Frederick Edward Tullett was born in 1885 in Islington, Middlesex. The seventh of nine children, he was the fourth son of house painter John Tullett and his wife, Sarah.
When he completed his schooling, Frederick found work as an errand boy for a greengrocer. This appears to have been a trade he enjoyed: by the time of the 1911 census, he was employed as a greengrocer’s porter; while his marriage certificate records him as a fully-fledged grocer.
Frederick’s betrothed was Eliza Gundry, the daughter of a bricklayer from Wimbledon, Surrey. The ceremony was held on 18th April 1915 in the town’s All Saints’ Church. The couple were already living at 15 Dryden Road at this point.
It would appear that Frederick had already stepped up to serve his King and Country by the time of his marriage and, while his profession was listed as greengrocer, it may be that this was the job he continued while waiting to be formally mobilised.

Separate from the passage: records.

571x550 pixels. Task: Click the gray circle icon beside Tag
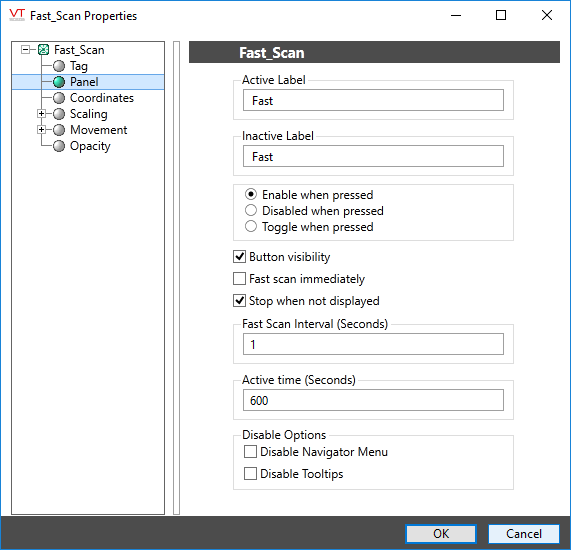pos(59,66)
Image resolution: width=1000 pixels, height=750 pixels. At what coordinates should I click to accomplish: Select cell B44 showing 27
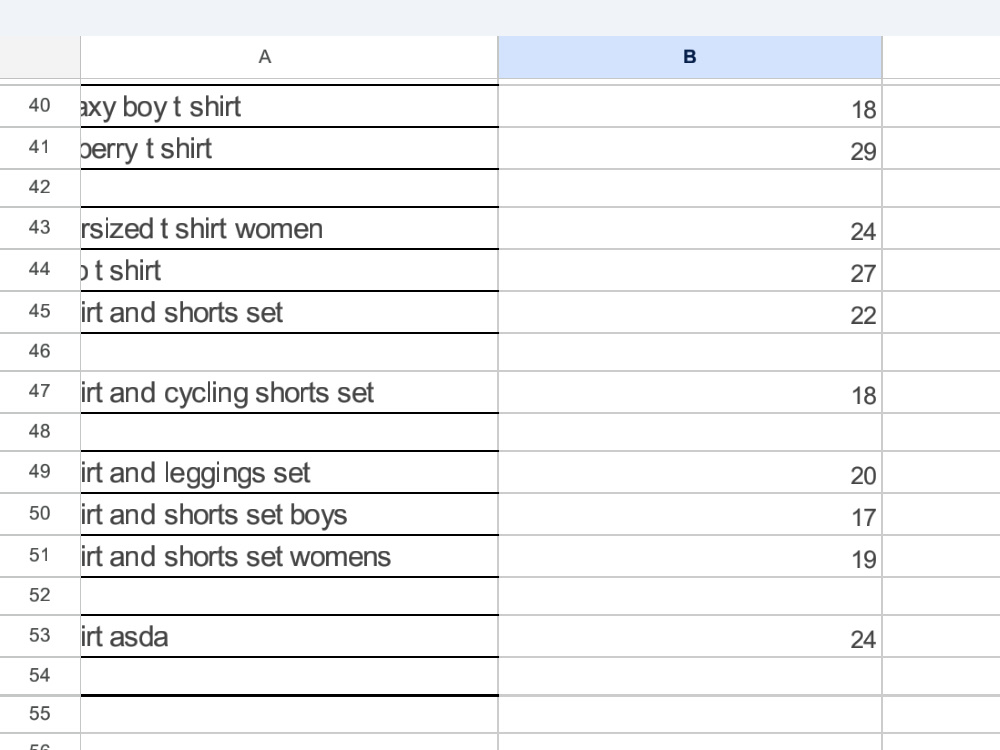(x=689, y=270)
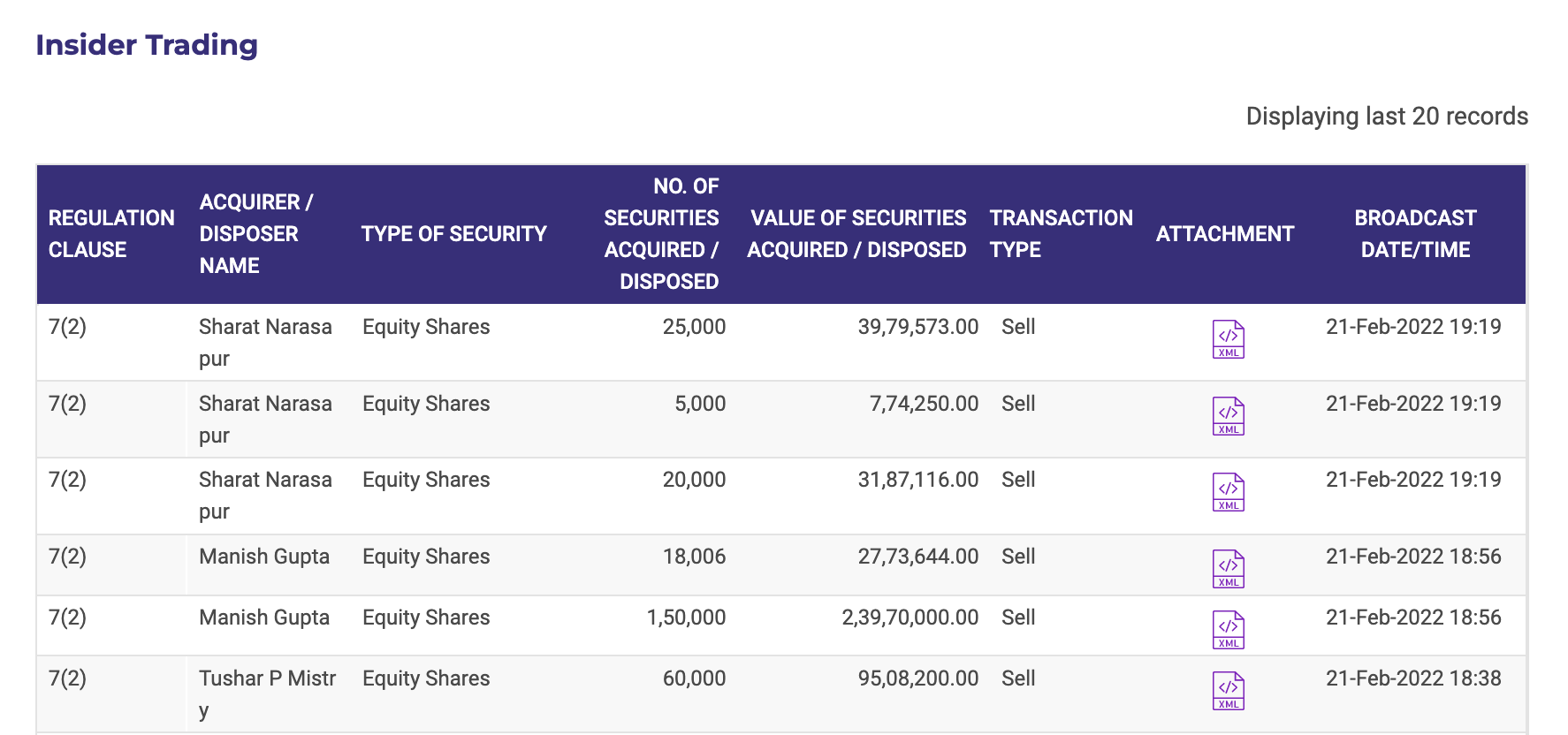Open XML attachment for Manish Gupta 18,006 shares
Screen dimensions: 1568x735
pos(1228,569)
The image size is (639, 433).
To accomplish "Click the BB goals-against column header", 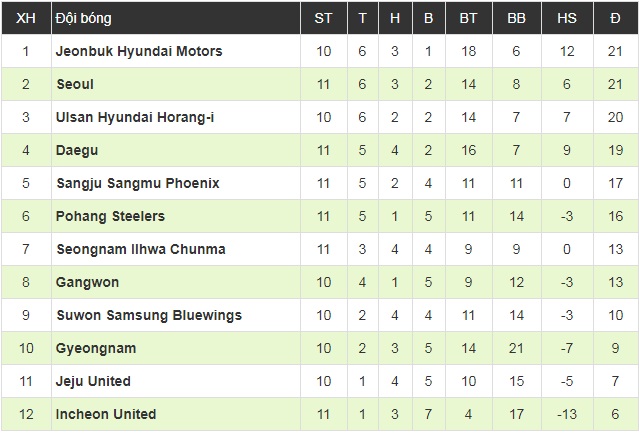I will point(517,18).
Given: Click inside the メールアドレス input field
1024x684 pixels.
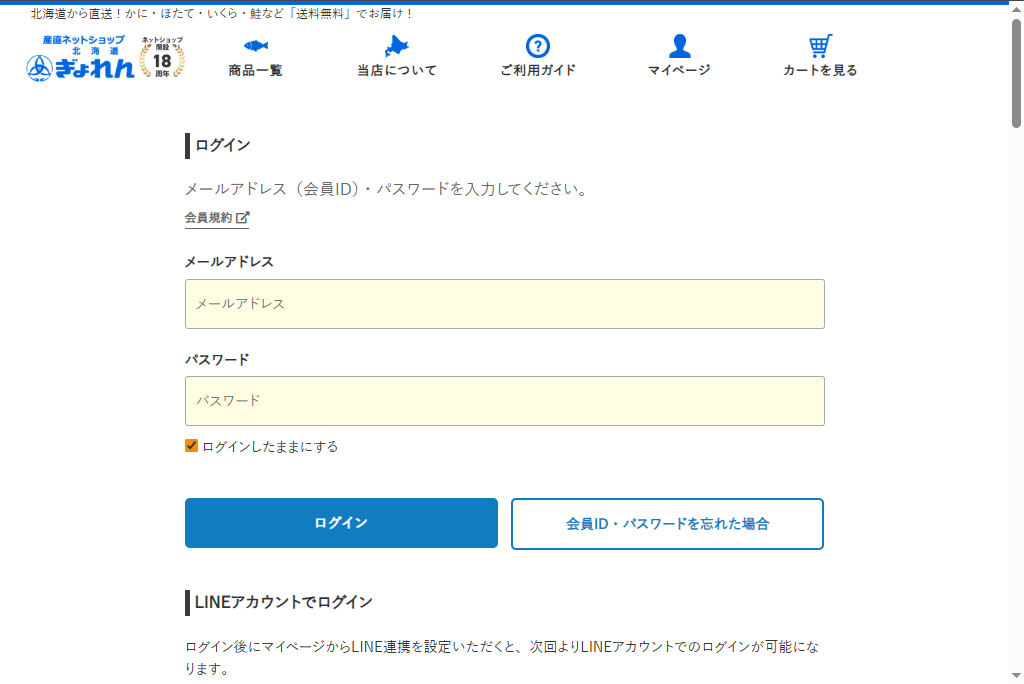Looking at the screenshot, I should click(x=504, y=303).
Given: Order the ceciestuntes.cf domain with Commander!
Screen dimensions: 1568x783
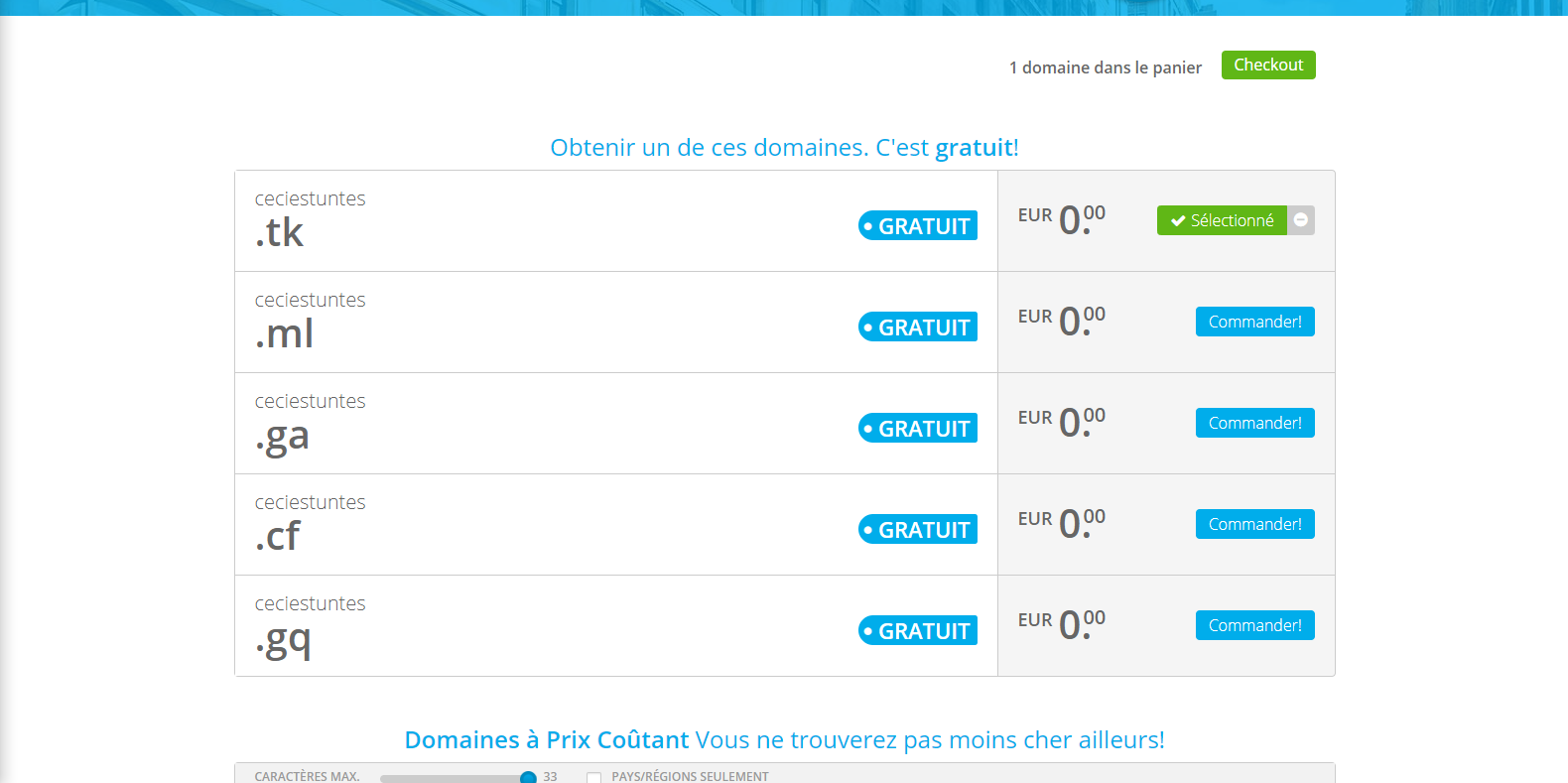Looking at the screenshot, I should 1254,524.
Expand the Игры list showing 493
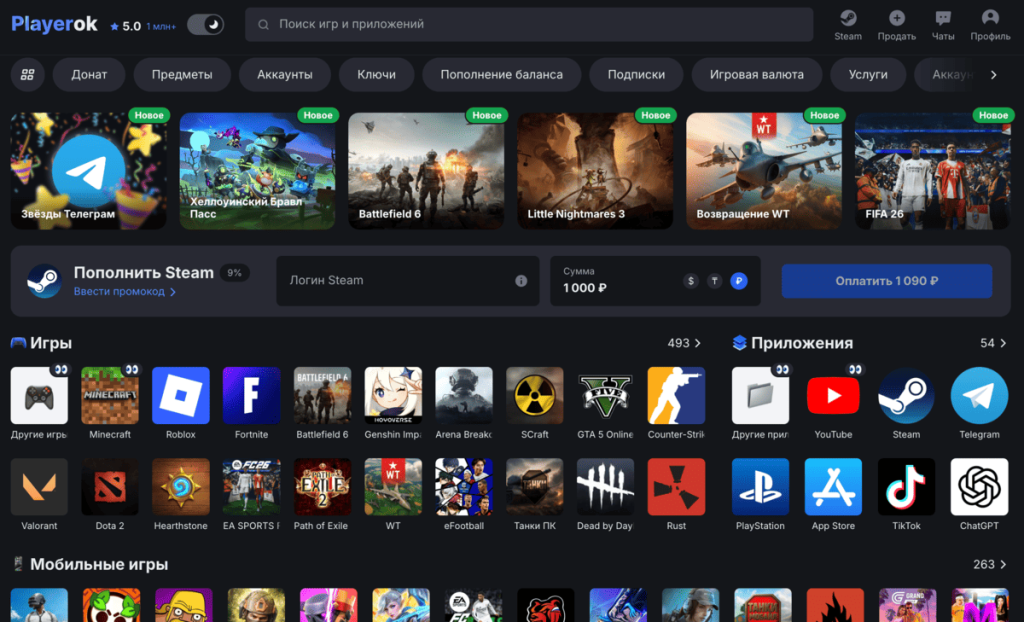This screenshot has height=622, width=1024. (x=685, y=343)
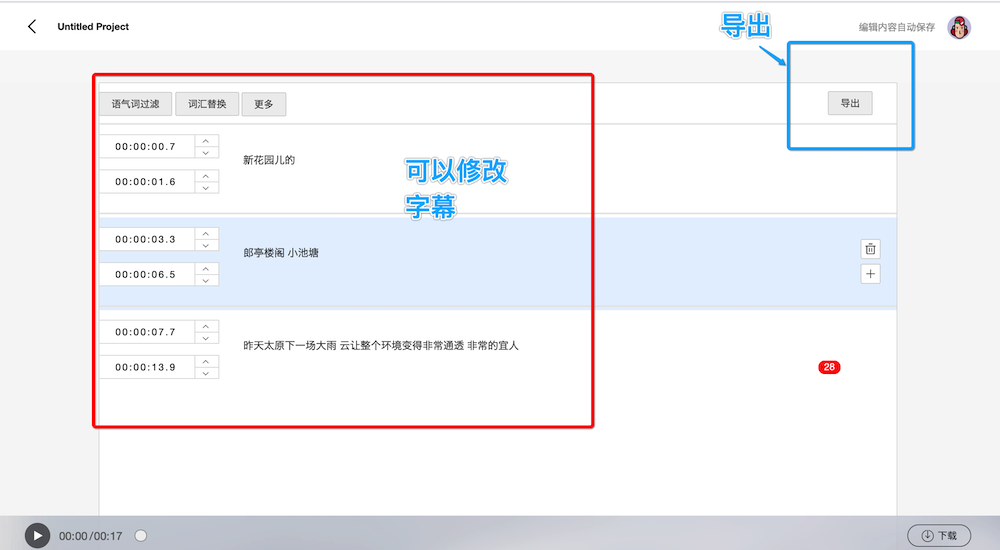Viewport: 1000px width, 550px height.
Task: Click the playback progress slider handle
Action: (141, 536)
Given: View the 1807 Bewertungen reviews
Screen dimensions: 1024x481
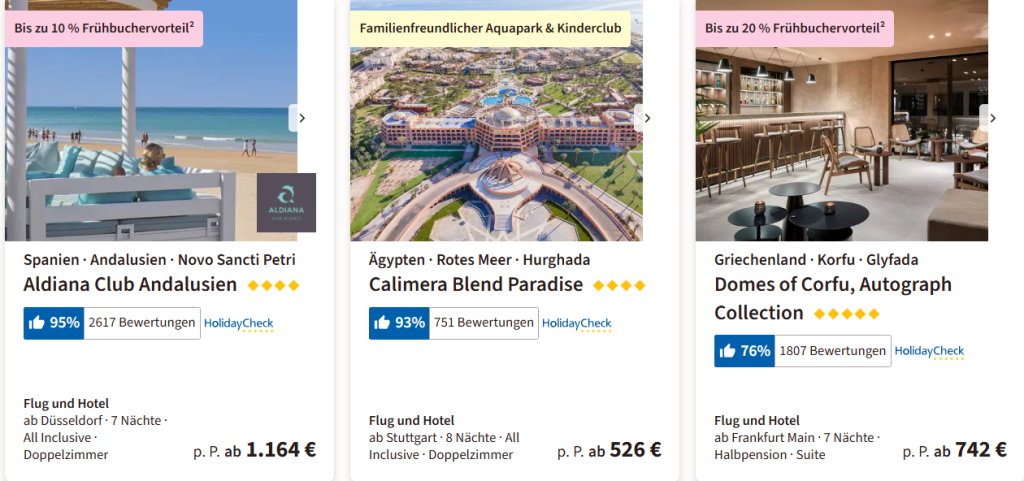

Frederick had enlisted in the army by the start of 1915, and was assigned to the 8th (Service) Battalion of the East Surrey Regiment. The unit was based on Salisbury Plain, Wiltshire, and this is where Private Tullett would end up by that summer.
Crowded barracks were notorious as breeding grounds for infections diseases, and Frederick, sadly, was not to be immune. He contracted pneumonia, and was admitted to a military hospital in Codford. The condition was to prove his undoing: he passed away on 12th July 1915, at the age of 30 years old.
Finances may have prevented Eliza, who had been widowed after just 12 weeks of marriage, from bring her husband back home. Instead, Frederick Edward Tullett was laid to rest in the graveyard of St Peter’s Church in Codford, Wiltshire.